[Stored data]

----------

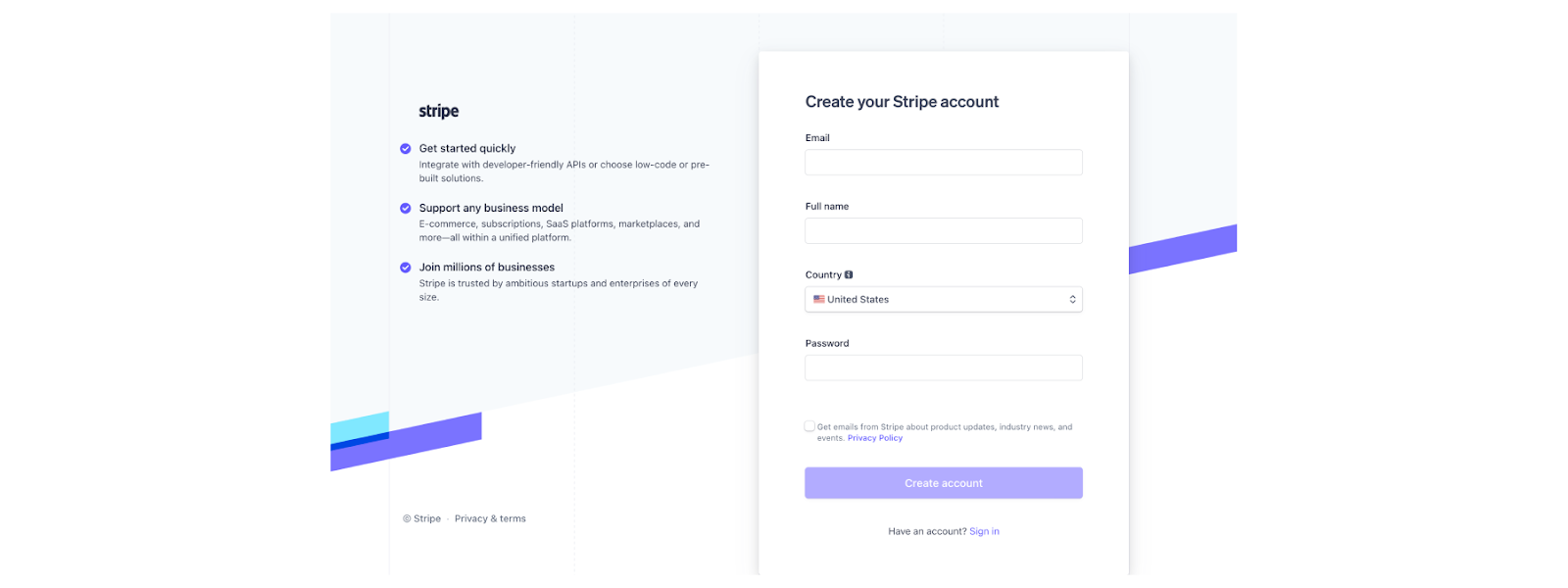Focus the Full name input field
Image resolution: width=1568 pixels, height=588 pixels.
coord(943,231)
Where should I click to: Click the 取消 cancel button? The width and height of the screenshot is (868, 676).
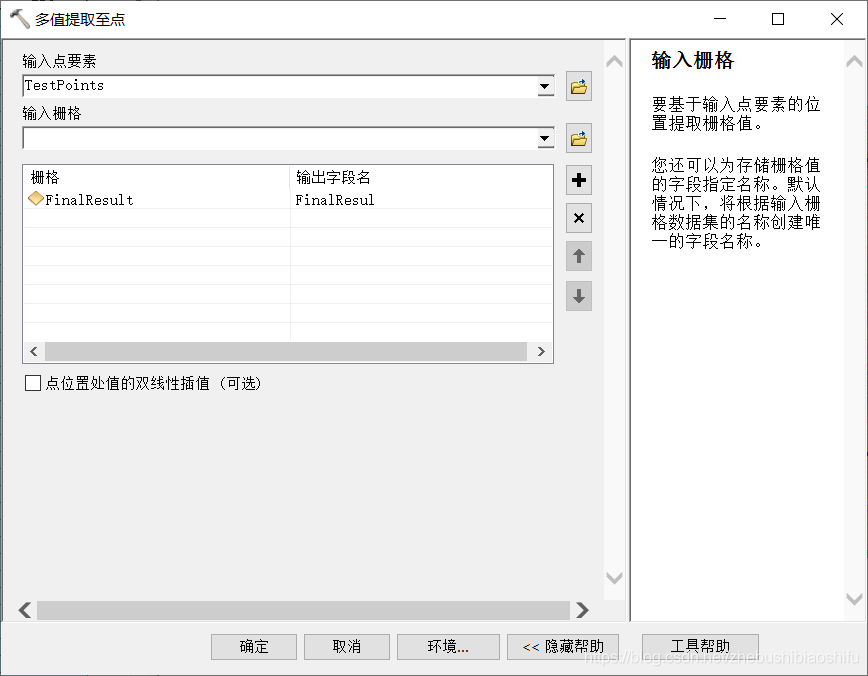tap(347, 647)
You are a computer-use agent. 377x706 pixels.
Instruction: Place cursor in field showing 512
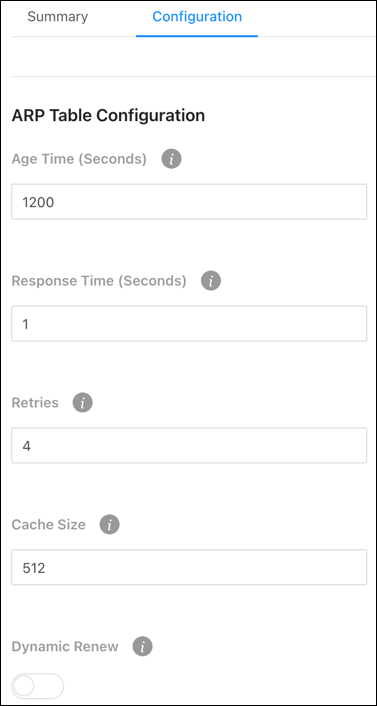click(189, 567)
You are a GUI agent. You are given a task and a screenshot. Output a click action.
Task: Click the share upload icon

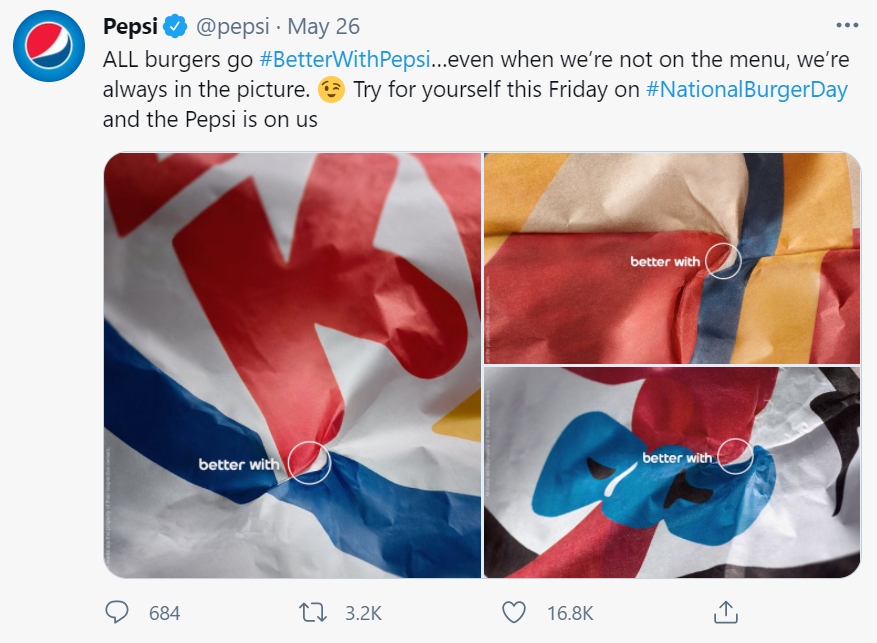(x=726, y=612)
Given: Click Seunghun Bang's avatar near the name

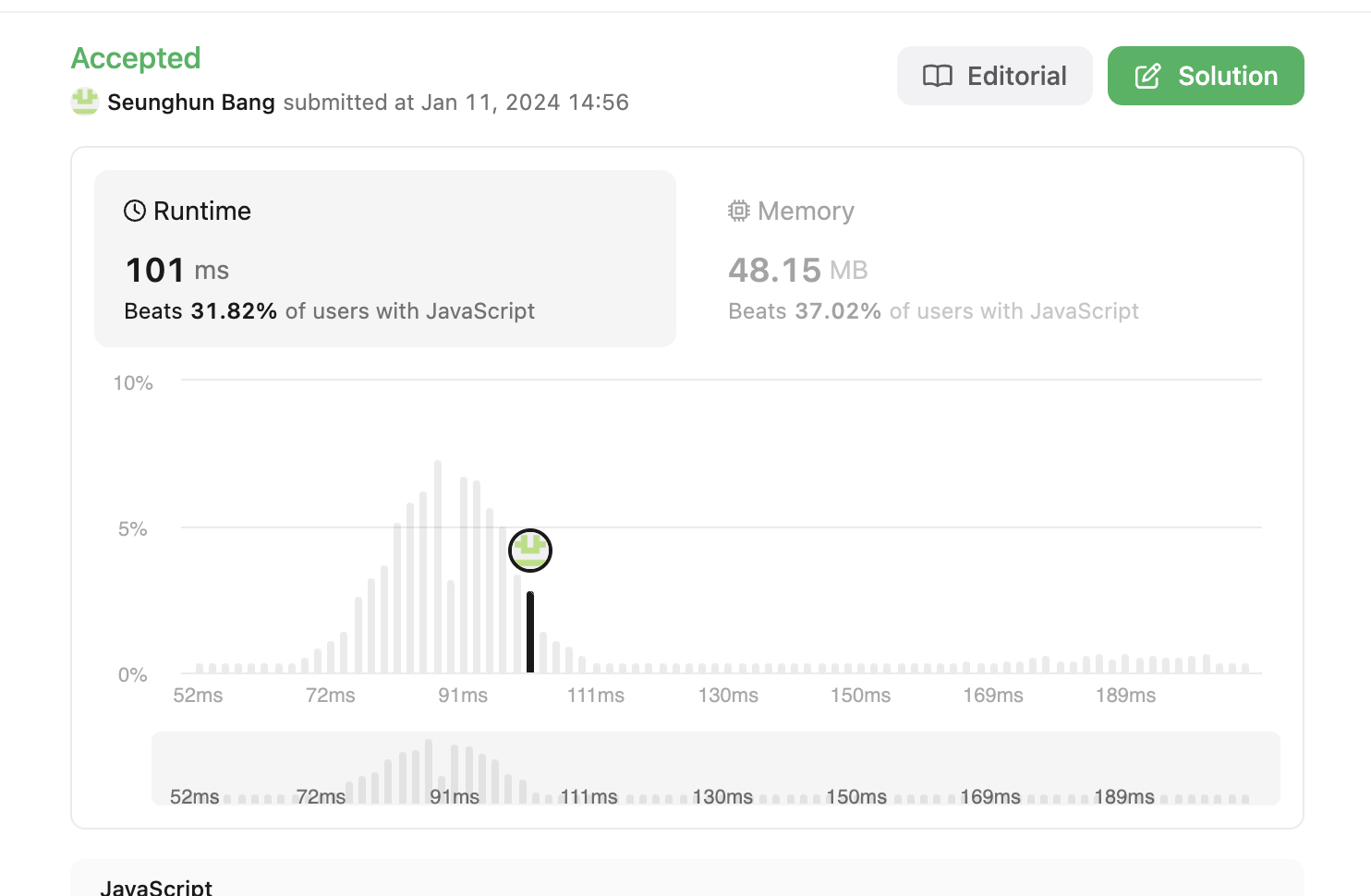Looking at the screenshot, I should (85, 102).

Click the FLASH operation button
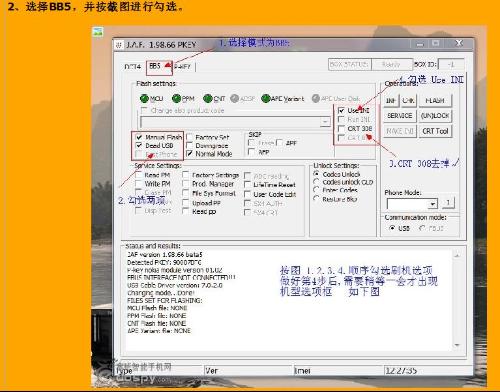coord(435,100)
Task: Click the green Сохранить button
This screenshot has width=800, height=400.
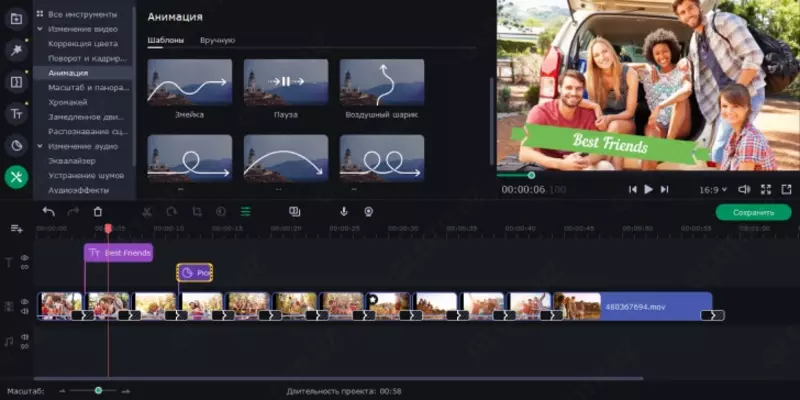Action: pos(753,212)
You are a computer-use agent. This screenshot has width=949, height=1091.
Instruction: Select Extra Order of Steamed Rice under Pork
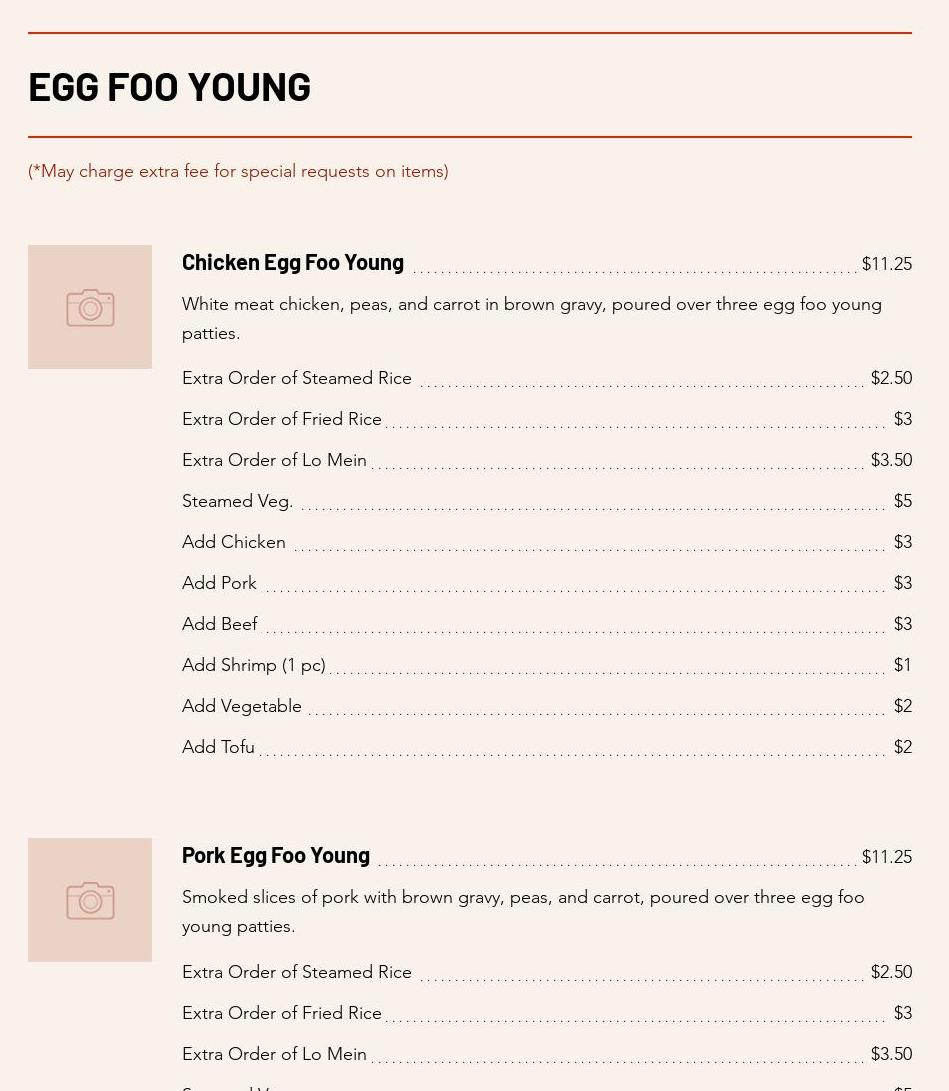(297, 972)
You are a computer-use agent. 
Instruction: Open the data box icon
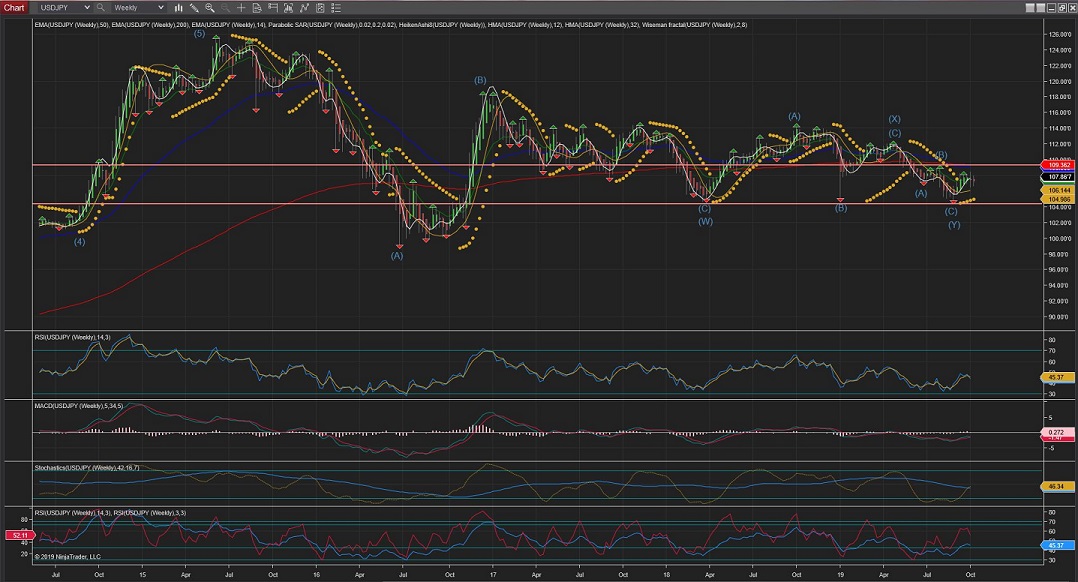[257, 7]
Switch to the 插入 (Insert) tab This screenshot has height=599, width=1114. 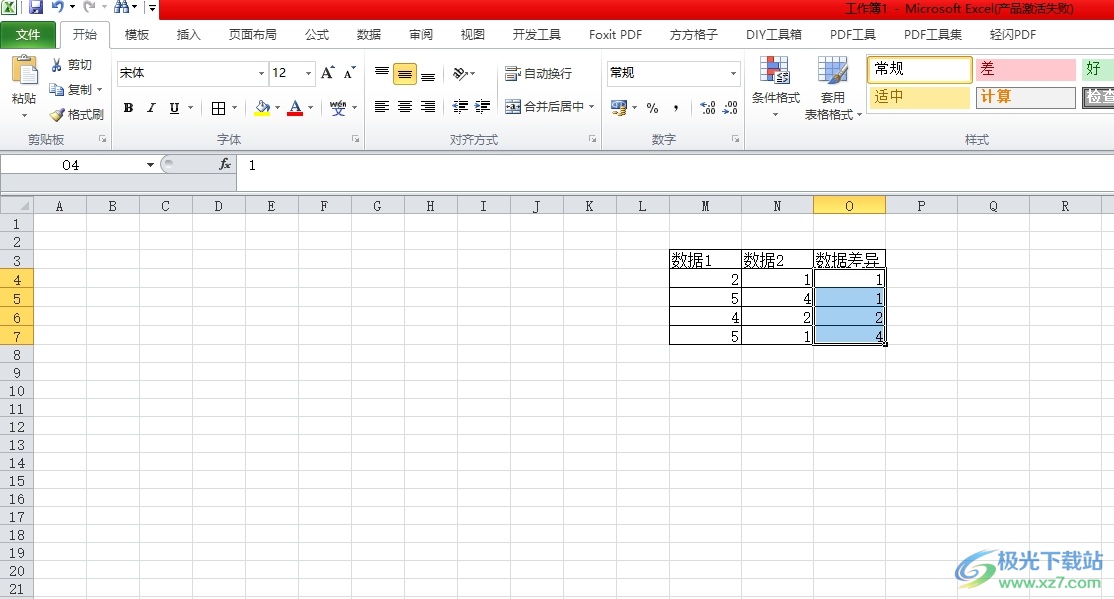[x=188, y=35]
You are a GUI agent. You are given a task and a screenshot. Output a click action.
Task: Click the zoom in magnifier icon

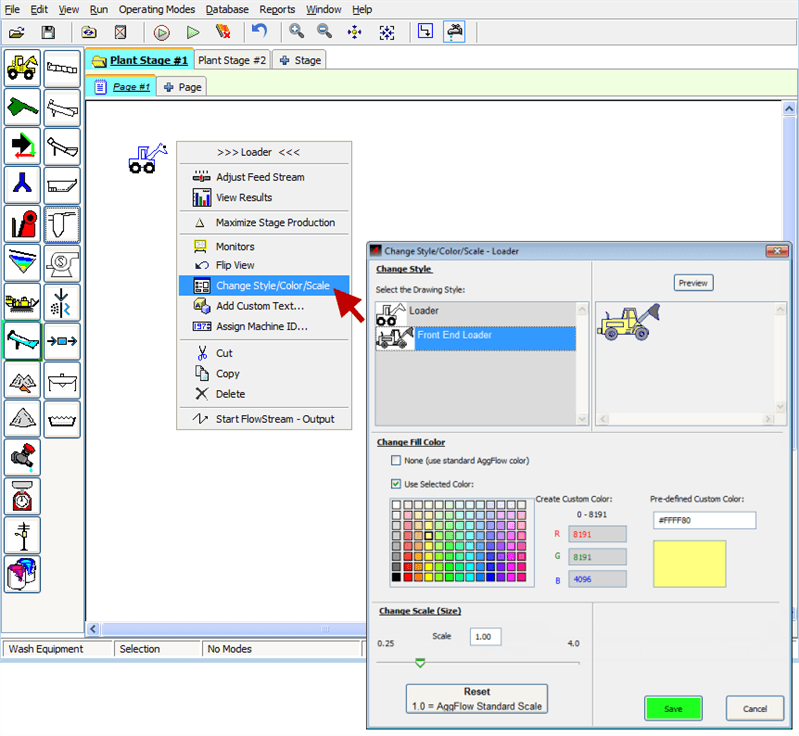click(x=297, y=32)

----------

Problem statement: Looking through the records, copy out every line in which the word "agent" is found.

Answer section:
You are a computer-use agent. 377x706 pixels.
You are a GUI agent. You are given a task and a screenshot. Output a click action.
You are a computer-use agent. This screenshot has width=949, height=1091.
You are a computer-use agent. 
You are a GUI agent. You are given a task and a screenshot. Output a click action.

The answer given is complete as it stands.